After extensive objections a limit of 5 days was granted to the delegation for signing, without any consideration to the objections. otherwise the peace terms would be put through by force of arms. The delegation signed under protest on the 6th of September, 1919, the ratification document was handed over on the 5th of November and the Sudeten-German became de jure on this day citizens of the Czech republic.
The Zurich News wrote on June 4th, 1919 after the term of peace became known: The borders have been drawn everywhere as unfavorably as possible. Large districts that were doubtless German and wished to belong to the young German-Austrian republic were assigned to foreign countries without asking the population. Austria would be mutilated by the peace terms of the entente so much that there within and beyond its borders intrigues would be the consequence.to the end that the now snatched away brothers came back. The questions of German Tyrol, German Hungary and German Bohemia would bring agitations of which the everlasting border feuds of the last weeks possibly are only one weak foreboding. Should this be the beginning of an era of peace and quiet rest?“
And on the 5th of June, 1919: „… Czechoslovakia loses by allocation of so large, purely German-speaking areas her character as that nation state for which at that time Masaryk, Kramá ř, Bene š have voted themselves. It becomes the reduced effigy of old Austria with his national mixture, with a German one and a magyarischen minority and a Slavic majority.“ (End of the citations from the new Züricher newspaper).

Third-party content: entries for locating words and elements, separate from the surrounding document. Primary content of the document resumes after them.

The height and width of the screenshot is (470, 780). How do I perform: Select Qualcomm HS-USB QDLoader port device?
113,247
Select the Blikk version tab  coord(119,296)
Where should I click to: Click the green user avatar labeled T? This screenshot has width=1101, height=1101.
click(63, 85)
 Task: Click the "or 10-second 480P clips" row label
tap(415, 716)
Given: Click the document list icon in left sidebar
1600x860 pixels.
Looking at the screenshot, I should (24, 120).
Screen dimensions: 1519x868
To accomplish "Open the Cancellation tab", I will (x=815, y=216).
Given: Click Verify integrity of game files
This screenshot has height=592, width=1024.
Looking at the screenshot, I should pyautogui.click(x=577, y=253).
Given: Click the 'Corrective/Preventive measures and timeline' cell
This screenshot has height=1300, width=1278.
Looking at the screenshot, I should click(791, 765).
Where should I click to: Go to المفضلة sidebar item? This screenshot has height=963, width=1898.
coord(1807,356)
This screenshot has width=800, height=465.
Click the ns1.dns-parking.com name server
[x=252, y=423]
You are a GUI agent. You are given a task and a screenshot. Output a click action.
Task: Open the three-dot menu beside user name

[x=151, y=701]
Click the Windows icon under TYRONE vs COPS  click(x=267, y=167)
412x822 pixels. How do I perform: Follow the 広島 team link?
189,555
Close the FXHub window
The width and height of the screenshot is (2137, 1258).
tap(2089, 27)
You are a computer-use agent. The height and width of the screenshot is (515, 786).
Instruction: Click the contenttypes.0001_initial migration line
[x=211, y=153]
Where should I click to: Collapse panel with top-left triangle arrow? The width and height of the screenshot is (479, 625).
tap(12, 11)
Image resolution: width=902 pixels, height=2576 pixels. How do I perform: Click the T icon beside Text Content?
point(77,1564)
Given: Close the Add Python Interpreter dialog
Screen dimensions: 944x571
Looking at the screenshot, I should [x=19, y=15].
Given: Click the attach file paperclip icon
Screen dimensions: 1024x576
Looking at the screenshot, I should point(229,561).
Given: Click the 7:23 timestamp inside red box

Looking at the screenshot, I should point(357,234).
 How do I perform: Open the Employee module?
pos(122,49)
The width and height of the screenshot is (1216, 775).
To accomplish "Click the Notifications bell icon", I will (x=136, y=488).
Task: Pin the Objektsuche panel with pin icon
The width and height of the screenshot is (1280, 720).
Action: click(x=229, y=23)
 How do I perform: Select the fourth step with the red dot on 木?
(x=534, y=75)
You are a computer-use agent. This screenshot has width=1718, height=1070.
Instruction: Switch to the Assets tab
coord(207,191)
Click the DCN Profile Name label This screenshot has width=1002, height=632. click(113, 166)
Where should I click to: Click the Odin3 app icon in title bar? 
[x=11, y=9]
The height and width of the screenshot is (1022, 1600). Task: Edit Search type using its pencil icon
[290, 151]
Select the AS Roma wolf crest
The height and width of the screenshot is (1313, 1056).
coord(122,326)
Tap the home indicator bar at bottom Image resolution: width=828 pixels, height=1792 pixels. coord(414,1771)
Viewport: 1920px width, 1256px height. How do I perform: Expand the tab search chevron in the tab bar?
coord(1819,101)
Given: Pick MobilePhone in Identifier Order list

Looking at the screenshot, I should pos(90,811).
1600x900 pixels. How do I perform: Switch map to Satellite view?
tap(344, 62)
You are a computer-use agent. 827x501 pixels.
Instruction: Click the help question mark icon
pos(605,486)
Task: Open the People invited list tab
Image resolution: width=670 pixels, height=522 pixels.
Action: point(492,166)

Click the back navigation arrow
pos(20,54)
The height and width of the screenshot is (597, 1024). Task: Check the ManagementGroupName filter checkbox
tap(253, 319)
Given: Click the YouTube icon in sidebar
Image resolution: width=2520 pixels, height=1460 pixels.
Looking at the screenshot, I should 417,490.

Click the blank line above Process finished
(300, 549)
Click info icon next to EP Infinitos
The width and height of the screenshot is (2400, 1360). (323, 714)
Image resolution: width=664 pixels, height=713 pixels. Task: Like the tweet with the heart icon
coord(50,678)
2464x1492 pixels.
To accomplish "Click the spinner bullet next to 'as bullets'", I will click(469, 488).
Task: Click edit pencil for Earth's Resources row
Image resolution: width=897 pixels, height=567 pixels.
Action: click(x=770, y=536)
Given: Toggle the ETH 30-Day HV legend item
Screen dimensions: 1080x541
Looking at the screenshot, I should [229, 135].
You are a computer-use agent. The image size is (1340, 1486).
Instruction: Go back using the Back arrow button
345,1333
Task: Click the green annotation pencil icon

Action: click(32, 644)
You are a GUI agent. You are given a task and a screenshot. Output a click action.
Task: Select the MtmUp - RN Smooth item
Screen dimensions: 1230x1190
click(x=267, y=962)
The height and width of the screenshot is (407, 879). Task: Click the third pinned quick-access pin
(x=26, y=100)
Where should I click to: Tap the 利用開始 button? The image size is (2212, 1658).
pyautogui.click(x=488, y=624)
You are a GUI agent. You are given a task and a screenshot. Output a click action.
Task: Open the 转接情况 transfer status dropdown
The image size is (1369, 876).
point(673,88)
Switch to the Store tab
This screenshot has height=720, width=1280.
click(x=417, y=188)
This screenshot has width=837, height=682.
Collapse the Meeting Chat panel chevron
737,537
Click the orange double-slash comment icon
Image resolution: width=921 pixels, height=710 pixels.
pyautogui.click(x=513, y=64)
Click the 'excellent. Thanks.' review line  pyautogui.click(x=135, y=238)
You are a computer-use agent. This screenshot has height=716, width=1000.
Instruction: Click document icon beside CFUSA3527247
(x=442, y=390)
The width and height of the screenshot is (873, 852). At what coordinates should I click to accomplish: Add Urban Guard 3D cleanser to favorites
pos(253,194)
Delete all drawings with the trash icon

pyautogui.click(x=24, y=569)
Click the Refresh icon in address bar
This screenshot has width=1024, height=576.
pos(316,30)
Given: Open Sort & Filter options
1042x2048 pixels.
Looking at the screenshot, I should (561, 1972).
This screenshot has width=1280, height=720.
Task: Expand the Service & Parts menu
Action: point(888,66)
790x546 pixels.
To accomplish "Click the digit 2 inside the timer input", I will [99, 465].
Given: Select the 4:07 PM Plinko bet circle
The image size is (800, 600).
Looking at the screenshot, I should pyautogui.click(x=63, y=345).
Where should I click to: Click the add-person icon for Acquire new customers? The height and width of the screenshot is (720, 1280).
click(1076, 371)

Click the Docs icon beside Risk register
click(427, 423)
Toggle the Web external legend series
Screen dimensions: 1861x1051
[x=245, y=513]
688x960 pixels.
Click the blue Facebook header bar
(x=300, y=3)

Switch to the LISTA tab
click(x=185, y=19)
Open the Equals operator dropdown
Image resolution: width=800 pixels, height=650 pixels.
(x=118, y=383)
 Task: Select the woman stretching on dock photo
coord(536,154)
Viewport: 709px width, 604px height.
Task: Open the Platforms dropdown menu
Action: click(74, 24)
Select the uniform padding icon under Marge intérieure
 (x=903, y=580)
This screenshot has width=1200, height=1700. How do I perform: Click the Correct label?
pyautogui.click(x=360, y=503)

The possibility of autonomous development should be granted to the Czech republic which thanked its form to the on January 8th, 1918 declared results of the war of president Wilson according to item 10. “To the people of Austria-Hungary a secure place among the Nations should be granted.” This right was refused to the Sudeten-Germans. The self-determination right was valid for the winners, not for the defeated people.